### WHAT YOU ARE ASKED TO DO
Images are to be excluded from the copy, and the records below reproduced word for word.

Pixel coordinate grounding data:
◇ ◇ ◇
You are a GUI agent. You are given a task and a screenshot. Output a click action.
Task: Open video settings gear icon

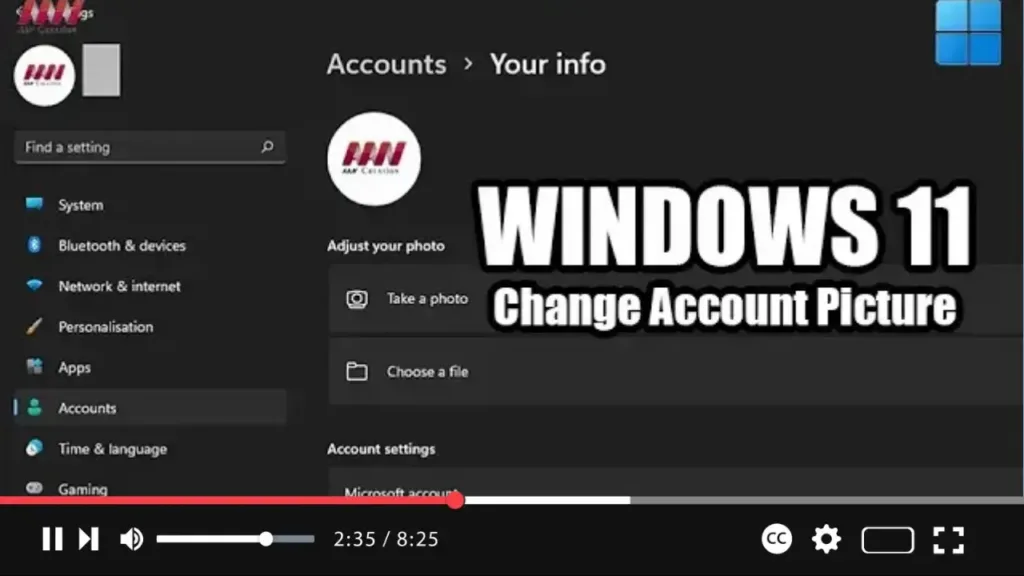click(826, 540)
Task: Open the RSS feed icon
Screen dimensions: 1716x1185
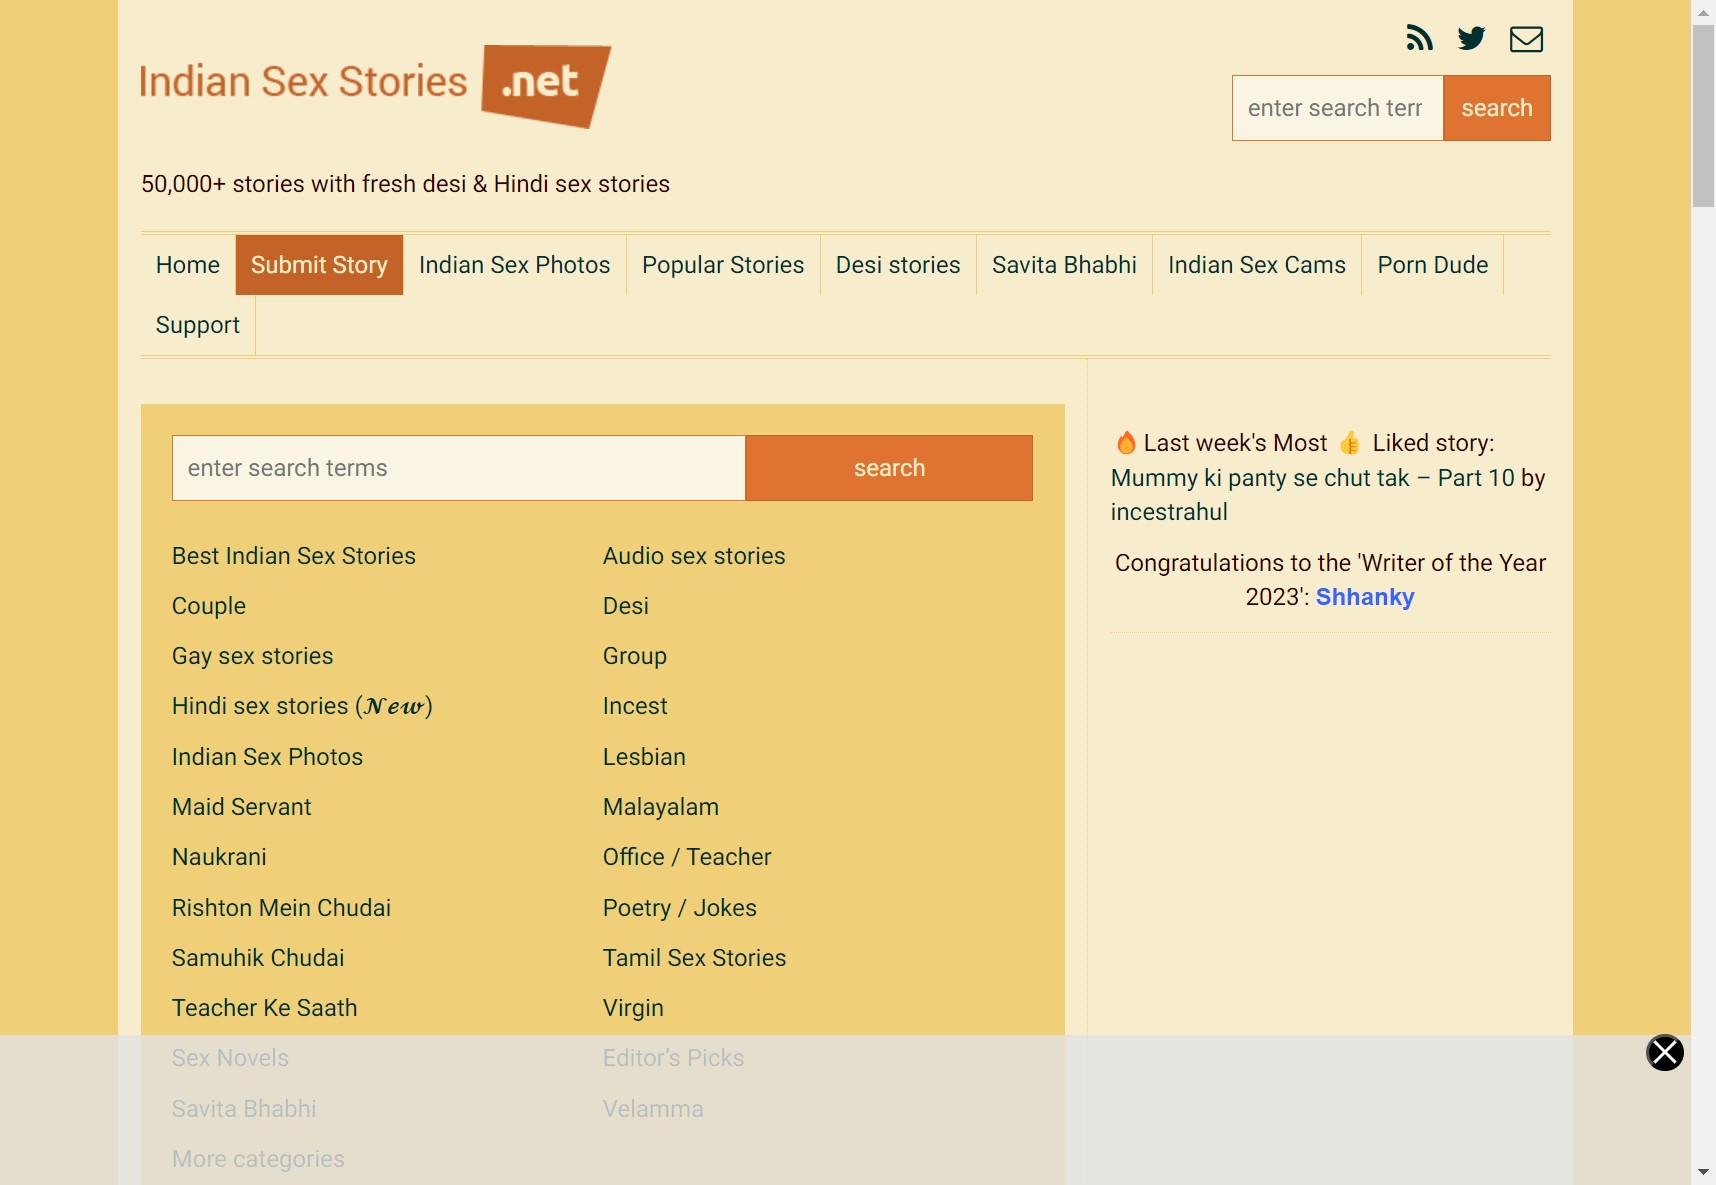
◇ ◇ ◇
### TASK RESULT
You are a GUI agent. You are given a task and a screenshot. Output a click action.
Task: Open video settings gear icon

click(826, 540)
Task: Open the RSS feed icon
Screen dimensions: 1716x1185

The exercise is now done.